En préparation du hackathon, nous avons créé une plate-forme pour que les développeurs et les journalistes puissent collaborer le jour de l’évènement. Martin Sarsale a développé quelques algorithmes de base pour extraire des données structurées à partir de documents texte simples. Quelques librairies du projet DocumentCloud.org ont également été utilisées. La plateforme pouvait analyser et extraire automatiquement les noms, dates et lieux à partir des textes – et permettait ensuite aux utilisateurs d’explorer les faits importants de chaque affaire (par exemple : date de naissance, lieu de l’arrestation, lieu présumé de la disparition, etc.).

Notre but était de créer une plate-forme permettant d’extraire automatiquement les données des procès de la dictature militaire en Argentine. Nous voulions offrir un moyen d’afficher automatiquement (ou au moins semi automatiquement) les données-clés des affaires de la période 1976-1983 basées sur des preuves écrites, des plaidoiries et des jugements. Les données extraites (noms, lieux et dates) étaient recueillies, stockées et pouvaient ensuite être analysées et affinées par le chercheur, ou encore être explorées à l’aide de cartes, de frises chronologiques et d’outils d’analyse en réseau.

Le projet permettra aux journalistes et aux enquêteurs, aux procureurs et aux témoins de suivre l’histoire de la vie d’une personne, y compris l’évolution de sa détention et sa disparition ou libération consécutive. Si des informations viennent à manquer, les utilisateurs ont la possibilité de parcourir un grand nombre de documents potentiellement liés à l’affaire. Pour le hackathon, nous avons publié une annonce par le biais de Hacks/Hackers Buenos Aires, qui comptait alors environ 200 membres (au jour de l’écriture [en 2011, NdT], on en dénombre environ 540). Nous avons contacté de nombreuses organisations de défense des droits de l’Homme. Environ 40 personnes ont assisté à la réunion, y compris des journalistes, des organisations de défense, des développeurs et des designers.

Au cours du hackathon, nous avons identifié les tâches que les différents types de participants pouvaient effectuer indépendamment.

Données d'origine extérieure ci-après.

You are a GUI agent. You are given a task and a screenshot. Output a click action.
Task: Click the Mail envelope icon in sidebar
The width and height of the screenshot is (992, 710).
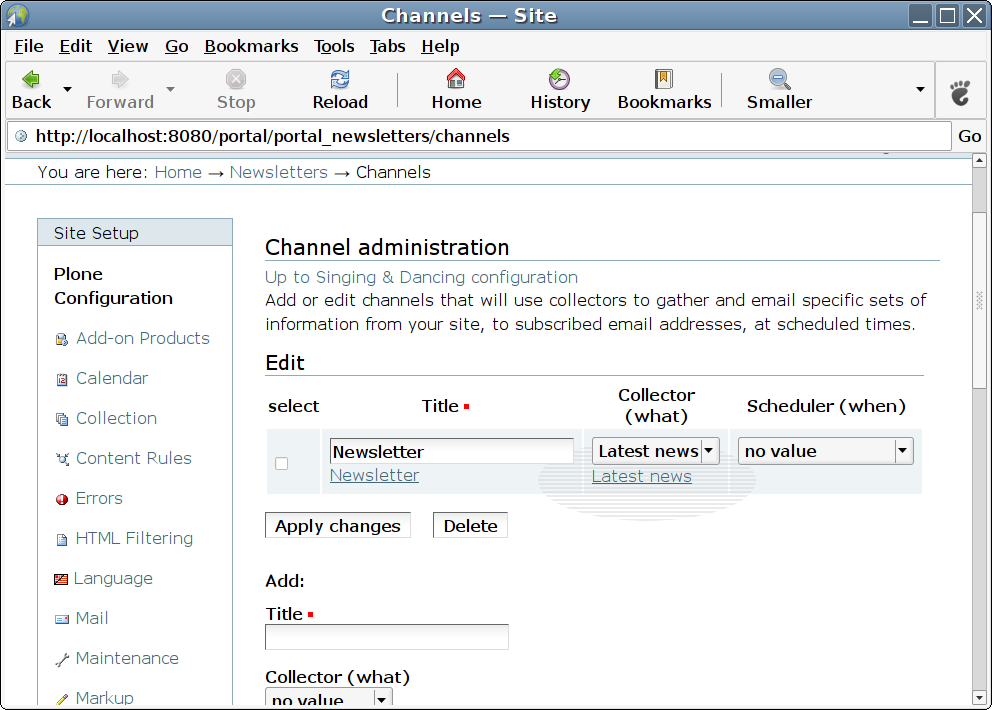tap(62, 619)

Par exemple, nous avons demandé aux designers de travailler sur une interface combinant des cartes et des frises chronologiques, aux développeurs de concevoir un moyen d’extraire des données structurées et des algorithmes pour désambiguïser les noms, et aux journalistes de s’intéresser à ce qu’il était advenu de certaines personnes en particulier, de comparer les différentes versions d’une histoire et de passer des documents au peigne fin pour raconter des histoires sur des affaires précises.

Le principal problème que nous avons rencontré après le hackathon, c’est probablement que notre projet était très ambitieux, que nos objectifs à court terme étaient exigeants, et qu’il était difficile de coordonner un réseau informel de bénévoles. Pratiquement toutes les personnes impliquées dans le projet avaient déjà un travail à plein temps et participaient à d’autres projets et évènements. Hacks/Hackers Buenos Aires a tenu neuf réunions en 2011. Le projet est actuellement en cours de développement. Un noyau dur de quatre personnes travaille avec plus d’une douzaine de collaborateurs. Nous avons une liste de diffusion et un dépôt de code source permettant à tous ceux qui le souhaitent de prendre part au projet.